Page 307 - Yılınlı Dağı Kitap
P. 307
Kalabalık şamatalarla kayaya yanaştı. Damlayan su
ve su dolu yalak insanları yakından ilgilendiriyordu
yalağı gözlediler. O sıcakta çevrede mutlaka yılan
olurdu. Fakat şimdi onları görmek istemiyorlardı.
Gerçekten kalabalığın geldiğini fark eden alacalı bir
yılan kıvrıla büküle yalağı terk etti, daha aşağılarda ki
başka bir kayanın altına gizlendi. Oldukça iri yılan,
sanki bu yerlerin hakimi ve sahibi gibiydi.
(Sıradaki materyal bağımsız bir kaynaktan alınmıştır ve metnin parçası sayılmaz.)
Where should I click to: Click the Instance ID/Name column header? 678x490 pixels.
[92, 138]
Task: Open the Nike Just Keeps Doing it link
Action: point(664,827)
Fakat ne o
kalabalıkla ilgilendi, ne de insanlar onun farkına vardı.
İnsanlar yalağa dokunmadılar. Doğrudan yürüyüp, tarif
edilen kayalığa ulaştılar. Karamuk korusunun içinden
geçenlerin sağına soluna dikenler batıyor, keskin ve
sivri dikenler oldukça acı veriyordu. Nihayet mağaranın
ağzını buldular. Artık her kafadan bir ses çıkıyordu.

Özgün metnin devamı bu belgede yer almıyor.